** WHAT TO DO **
Repeat the entries exactly but omit the pictures.

>>>

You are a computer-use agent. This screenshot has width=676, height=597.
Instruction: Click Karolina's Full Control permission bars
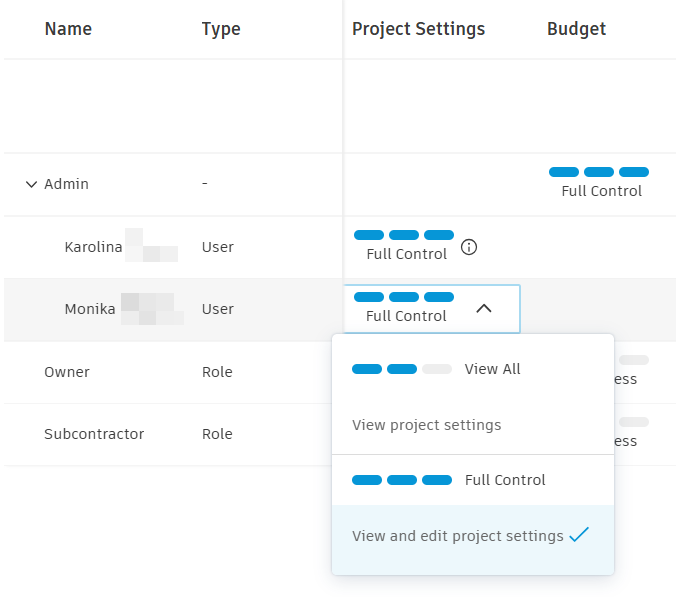[404, 235]
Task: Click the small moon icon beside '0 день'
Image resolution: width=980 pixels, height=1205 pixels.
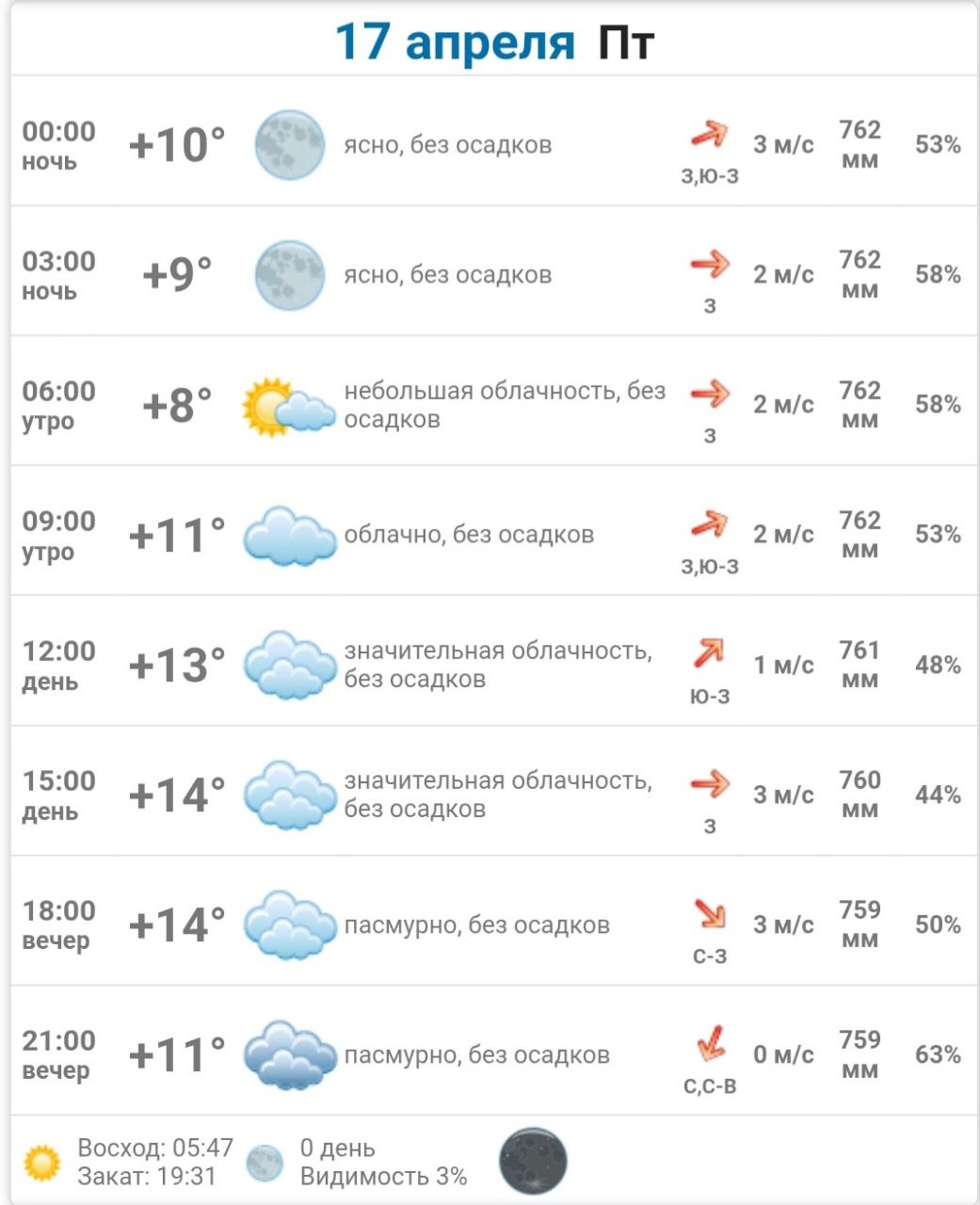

<<<

** FINISHED TASK **
You are a computer-use agent. This screenshot has width=676, height=597.
Instruction: Click Karolina's Full Control permission bars
[404, 235]
Task: Click the small moon icon beside '0 день'
Image resolution: width=980 pixels, height=1205 pixels.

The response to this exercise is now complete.